Work instruction: Go to the line in the entries below that holds "The height and width of the screenshot is (819, 1456). How" and repeat exactly from there through the line that holds "Given: Click the phishr shield logo", inclusive.
[Extracted entries]
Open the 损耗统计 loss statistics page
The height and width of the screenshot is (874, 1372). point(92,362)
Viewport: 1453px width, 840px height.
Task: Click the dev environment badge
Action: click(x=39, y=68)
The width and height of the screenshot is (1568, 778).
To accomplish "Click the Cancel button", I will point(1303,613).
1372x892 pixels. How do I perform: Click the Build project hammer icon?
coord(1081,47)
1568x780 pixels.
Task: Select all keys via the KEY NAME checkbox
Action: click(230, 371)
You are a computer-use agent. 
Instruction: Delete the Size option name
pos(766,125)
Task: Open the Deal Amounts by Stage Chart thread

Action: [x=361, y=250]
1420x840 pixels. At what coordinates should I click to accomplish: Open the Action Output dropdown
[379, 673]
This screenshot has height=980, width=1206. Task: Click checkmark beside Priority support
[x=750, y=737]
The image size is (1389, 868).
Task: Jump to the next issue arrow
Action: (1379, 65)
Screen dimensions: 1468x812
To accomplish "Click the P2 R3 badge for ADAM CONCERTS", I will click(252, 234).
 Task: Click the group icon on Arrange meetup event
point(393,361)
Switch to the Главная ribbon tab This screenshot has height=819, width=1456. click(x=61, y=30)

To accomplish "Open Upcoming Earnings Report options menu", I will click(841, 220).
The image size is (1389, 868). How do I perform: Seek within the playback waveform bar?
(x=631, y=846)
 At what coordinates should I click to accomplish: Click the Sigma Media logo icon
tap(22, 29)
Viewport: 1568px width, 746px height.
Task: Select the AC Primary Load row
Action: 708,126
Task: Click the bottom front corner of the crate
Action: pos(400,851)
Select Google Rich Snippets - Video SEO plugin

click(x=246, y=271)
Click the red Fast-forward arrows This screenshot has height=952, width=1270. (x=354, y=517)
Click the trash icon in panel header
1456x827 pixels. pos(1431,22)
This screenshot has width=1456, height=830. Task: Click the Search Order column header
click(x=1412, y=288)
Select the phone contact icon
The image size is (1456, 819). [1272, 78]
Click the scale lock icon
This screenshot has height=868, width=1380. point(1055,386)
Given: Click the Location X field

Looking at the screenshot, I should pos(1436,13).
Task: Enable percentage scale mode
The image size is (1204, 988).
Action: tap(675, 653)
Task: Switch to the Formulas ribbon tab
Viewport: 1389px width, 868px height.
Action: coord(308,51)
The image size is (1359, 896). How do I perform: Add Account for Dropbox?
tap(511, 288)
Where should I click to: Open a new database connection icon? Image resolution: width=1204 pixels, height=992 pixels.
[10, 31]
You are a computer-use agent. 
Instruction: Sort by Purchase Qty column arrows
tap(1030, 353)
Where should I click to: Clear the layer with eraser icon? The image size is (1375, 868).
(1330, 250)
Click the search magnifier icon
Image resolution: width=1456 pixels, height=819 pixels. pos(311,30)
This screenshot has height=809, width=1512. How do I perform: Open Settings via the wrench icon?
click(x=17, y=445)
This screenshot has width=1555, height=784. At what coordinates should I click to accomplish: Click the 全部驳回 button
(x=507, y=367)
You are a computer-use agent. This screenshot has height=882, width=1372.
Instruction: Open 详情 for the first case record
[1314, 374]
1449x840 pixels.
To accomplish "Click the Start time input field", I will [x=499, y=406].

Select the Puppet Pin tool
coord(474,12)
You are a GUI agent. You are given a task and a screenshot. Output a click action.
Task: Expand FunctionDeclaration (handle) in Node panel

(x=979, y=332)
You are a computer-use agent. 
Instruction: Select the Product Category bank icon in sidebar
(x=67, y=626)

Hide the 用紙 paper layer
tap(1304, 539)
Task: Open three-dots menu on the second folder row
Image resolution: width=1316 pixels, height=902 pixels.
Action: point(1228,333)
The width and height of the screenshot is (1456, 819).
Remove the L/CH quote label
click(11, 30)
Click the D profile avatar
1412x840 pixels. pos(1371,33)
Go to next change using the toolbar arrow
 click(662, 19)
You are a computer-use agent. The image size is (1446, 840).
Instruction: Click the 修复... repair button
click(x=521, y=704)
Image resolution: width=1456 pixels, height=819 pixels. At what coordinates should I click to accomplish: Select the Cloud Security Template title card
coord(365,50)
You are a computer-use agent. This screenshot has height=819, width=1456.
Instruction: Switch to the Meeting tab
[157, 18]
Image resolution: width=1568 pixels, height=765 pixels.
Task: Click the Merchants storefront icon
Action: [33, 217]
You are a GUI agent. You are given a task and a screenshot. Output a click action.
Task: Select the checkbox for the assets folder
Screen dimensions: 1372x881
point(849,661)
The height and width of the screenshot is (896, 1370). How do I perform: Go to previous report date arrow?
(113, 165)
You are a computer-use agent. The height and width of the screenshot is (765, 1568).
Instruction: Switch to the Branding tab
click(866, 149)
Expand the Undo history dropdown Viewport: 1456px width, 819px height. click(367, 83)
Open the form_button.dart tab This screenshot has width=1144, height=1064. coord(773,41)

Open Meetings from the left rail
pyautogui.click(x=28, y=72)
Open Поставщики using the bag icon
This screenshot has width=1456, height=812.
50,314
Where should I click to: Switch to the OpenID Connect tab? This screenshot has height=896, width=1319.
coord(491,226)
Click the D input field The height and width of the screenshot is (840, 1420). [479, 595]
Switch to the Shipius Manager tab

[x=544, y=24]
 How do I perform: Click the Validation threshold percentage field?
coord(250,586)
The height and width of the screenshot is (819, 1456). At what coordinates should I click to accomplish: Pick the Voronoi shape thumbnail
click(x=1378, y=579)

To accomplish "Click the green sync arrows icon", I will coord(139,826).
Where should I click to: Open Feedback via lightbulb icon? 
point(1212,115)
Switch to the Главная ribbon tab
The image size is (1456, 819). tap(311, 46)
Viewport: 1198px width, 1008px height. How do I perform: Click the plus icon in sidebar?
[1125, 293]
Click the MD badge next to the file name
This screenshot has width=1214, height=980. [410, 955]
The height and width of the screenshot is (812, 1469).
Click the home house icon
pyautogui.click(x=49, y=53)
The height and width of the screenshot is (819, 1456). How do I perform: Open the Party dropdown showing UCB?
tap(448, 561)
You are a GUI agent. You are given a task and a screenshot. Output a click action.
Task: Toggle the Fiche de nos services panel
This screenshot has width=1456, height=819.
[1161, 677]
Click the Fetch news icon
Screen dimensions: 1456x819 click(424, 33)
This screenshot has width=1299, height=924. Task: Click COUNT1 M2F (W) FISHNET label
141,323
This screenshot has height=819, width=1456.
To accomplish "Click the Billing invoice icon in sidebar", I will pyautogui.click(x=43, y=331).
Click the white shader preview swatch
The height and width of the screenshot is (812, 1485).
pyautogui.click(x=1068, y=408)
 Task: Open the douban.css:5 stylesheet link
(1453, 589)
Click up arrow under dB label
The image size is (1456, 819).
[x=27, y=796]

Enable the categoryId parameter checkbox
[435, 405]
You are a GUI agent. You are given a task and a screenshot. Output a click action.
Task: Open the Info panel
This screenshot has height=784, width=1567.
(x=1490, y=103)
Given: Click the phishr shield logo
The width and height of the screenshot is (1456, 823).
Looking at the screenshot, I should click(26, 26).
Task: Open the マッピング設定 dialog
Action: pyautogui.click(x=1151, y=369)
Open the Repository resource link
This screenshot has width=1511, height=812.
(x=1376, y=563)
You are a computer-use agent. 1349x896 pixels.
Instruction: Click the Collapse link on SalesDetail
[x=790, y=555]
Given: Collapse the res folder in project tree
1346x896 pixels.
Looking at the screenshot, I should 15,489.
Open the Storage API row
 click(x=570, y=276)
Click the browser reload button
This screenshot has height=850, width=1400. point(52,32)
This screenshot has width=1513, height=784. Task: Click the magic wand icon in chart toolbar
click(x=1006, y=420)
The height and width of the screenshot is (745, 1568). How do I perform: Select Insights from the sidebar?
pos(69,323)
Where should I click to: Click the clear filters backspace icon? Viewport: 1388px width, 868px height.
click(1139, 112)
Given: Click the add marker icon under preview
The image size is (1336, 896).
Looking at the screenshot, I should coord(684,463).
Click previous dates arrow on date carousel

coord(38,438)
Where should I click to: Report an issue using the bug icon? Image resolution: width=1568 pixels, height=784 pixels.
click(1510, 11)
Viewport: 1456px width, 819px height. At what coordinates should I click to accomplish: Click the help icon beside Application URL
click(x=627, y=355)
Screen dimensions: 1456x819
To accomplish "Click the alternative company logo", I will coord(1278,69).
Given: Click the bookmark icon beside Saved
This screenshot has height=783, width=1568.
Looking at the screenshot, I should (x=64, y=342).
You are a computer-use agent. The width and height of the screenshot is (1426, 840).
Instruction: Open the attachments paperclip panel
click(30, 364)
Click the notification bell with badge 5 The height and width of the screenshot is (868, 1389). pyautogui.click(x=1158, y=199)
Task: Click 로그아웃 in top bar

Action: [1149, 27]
[/Extracted entries]
Response:
The height and width of the screenshot is (819, 1456). How do I perform: Open the Party dropdown showing UCB?
tap(448, 561)
You are a GUI agent. You are given a task and a screenshot. Output a click action.
Task: Toggle the Fiche de nos services panel
This screenshot has width=1456, height=819.
[1161, 677]
Click the Fetch news icon
Screen dimensions: 1456x819 click(424, 33)
This screenshot has width=1299, height=924. Task: Click COUNT1 M2F (W) FISHNET label
141,323
This screenshot has height=819, width=1456.
To accomplish "Click the Billing invoice icon in sidebar", I will pyautogui.click(x=43, y=331).
Click the white shader preview swatch
The height and width of the screenshot is (812, 1485).
pyautogui.click(x=1068, y=408)
 Task: Open the douban.css:5 stylesheet link
(1453, 589)
Click up arrow under dB label
The image size is (1456, 819).
[x=27, y=796]

Enable the categoryId parameter checkbox
[435, 405]
You are a GUI agent. You are given a task and a screenshot. Output a click action.
Task: Open the Info panel
This screenshot has height=784, width=1567.
(x=1490, y=103)
Given: Click the phishr shield logo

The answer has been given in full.